Andrey Efi (born Andrey Ivanovich Efimoff (Андрей Иванович Ефимов) in 1960 in St. Petersburg) is a well-known Russian artist, painter and curator. He specializes in paintings, murals, and in graphic and syncretic art, and has also worked on art theory, cinema, literature, and as a teacher. In 2004 Andrey Efi belong the Artconcept festival and then it's revived to ARTZOND festival of conceptual and tendentious arts.
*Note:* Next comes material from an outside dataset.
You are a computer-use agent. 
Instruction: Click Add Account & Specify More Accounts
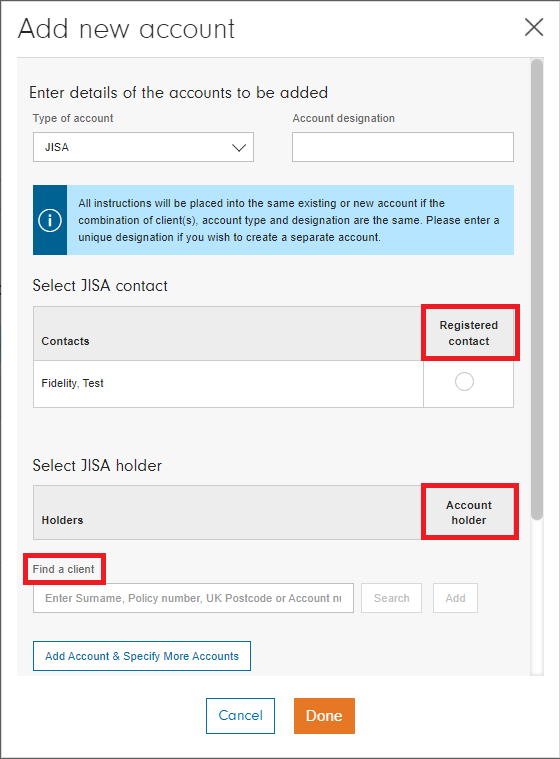(x=142, y=656)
A member of the art group Foster Brothers, to which Andrei Kolkoutine and Eugeny Lindin are also affiliated, Efi is the author of the theoretical work PAINTING – CHARACTERS (sources of origination; interrelation), published in Moscow in 1993.

He has since the mid-1990s been producing concept art, completing over 40 projects, including scripts and animated movies such as the four-minute Carefree Princess, whose soundtrack was composed by the American musician Demetrius Spaneas. Other works include Crucifixion dedicated to Bill Gates and the installation Red Cube, later reworked as White Cube and ultimately Eternal Cube, a project that involved 120 litres of vodka. The installations Red Cube, White Cube, Eternal Cube are all dedicated to Kazimir Malevich, as it's started after the idea to revolve all flat squares to volumes. His performances have included "Generation NEXT", "Answer to Chernyshevsky","Talking Stove", "Ill – Each (dedicated to Lenin)", "Between Past and Future", and others.

Efi's paintings are held at the State Russian Museum (St. Petersburg), and in private galleries in Australia, the United States, Belgium, Canada, the UK, Germany, Russia, and Switzerland.